This five-story, freestanding 10-bedroom Victorian Villa also features an underground indoor swimming pool, panic room, and private movie theatre. It’s also the world’s most expensive home (yeah, sure it is), at $161 million.
How fancy is this place? Allegedly, during some remodeling, the noise made the Mayor of Moscow angry. The house is located in London. That’s right: the house is so fancy it doesn’t make sense.
4. The Hearst Mansion — $165 Million
Top Three Facts about the Fourth Most Expensive House in the World: it was used in The Godfather, JFK spent his honeymoon there, and (holy crap, get this): it’s the most expensive home in the US!
It features three swimming pools, 29 bedrooms (you have to supply your own horse heads har har har), movie theatre and, for some reason, a disco.
3. Fairfield Pond — $198 Million
Currently valued that way due to its property taxes, this 66,000 square-foot main house has a basketball court, bowling alley, and a $150,000 hot tub. The most valuable home in the US (again, according to Wikipedia).
2. Villa Leopolda — $736 Million
Wow, that’s a big jump in price. Built by King Leopold II of Belgium in 1902 and located on the French Riviera, this home was purchased by Russian billionaire Prokhorov, who is so rich he lost billions to the latest economic collapse and still had enough fun money to buy himself a three-quarter-billion-dollar summer home. It has 27 stories, 19 bedrooms, and a rumored 50 full-time gardeners.
1. Antilla – $1,000,000,000
This is it. The one you’ve been waiting for. The grand finale. The one billion dollar home. We give you…Antilla.

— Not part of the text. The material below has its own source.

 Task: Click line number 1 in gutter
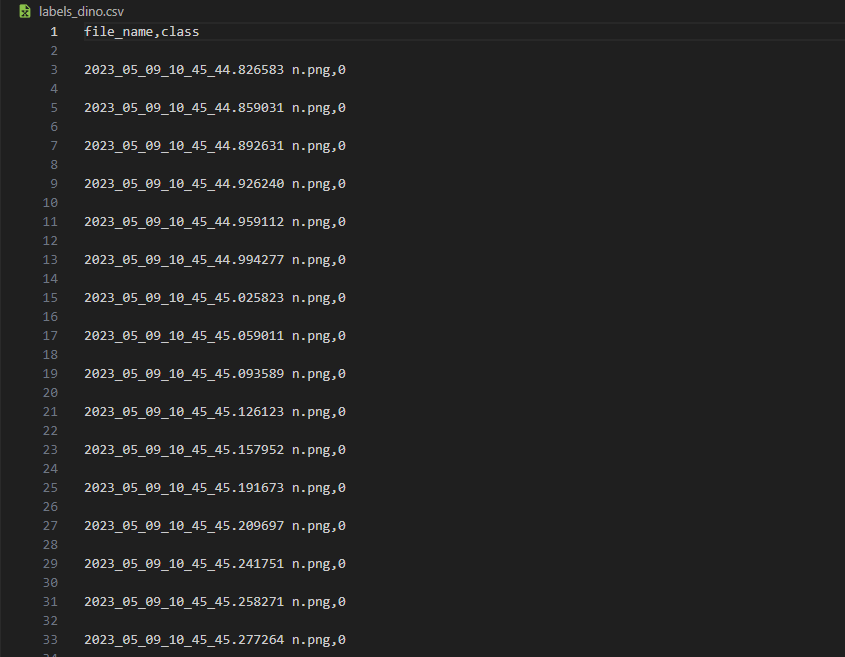coord(54,32)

Located in Mumbai, Antilla challenges pretty much everything you’d expect about “what is possible in a home” and “what is possible for architecture.” The 27-story house features six floors of parking, a health level with a jacuzzi, gym, and “ice room,” a ballroom level (for dancing?) several floors of bedrooms and bathrooms and even a four-story garden — because, yeah, we guess that’s possible.

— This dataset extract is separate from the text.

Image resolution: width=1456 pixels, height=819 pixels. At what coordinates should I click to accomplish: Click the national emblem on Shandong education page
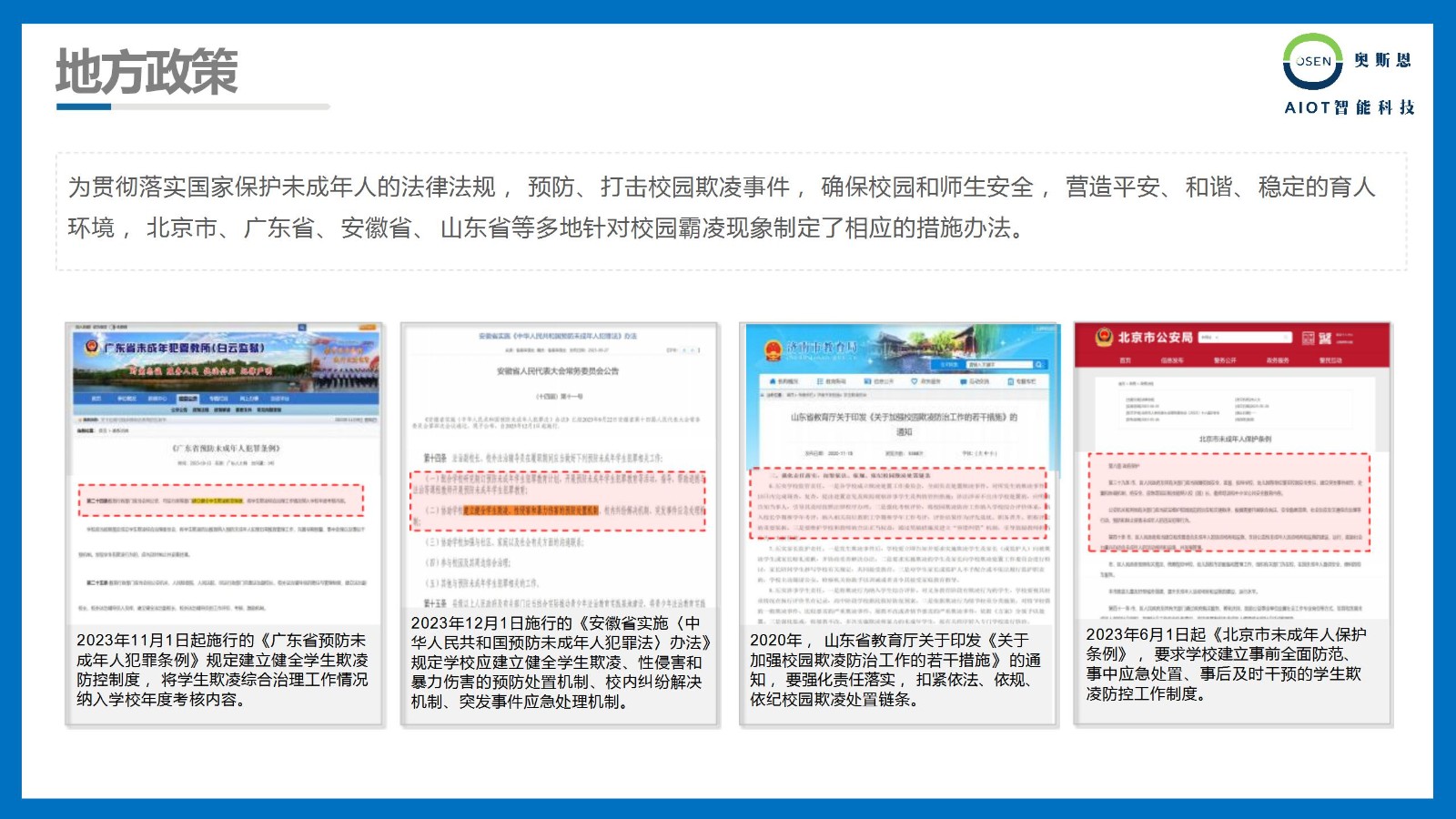point(772,350)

The architecture is based on an Indian tradition called Vastu Shastra, which is supposed to be conducive to the movement of positive energy. In keeping with this, each floor has not only a unique design, but an entirely unique set of materials and aesthetic design — meaning each room is meant to look like it’s from a different house.
Basically, this house has everything — things you can imagine, things you can’t imagine, and things you never thought to imagine but are now imagining because they sound like the greatest thing you’ve ever heard of.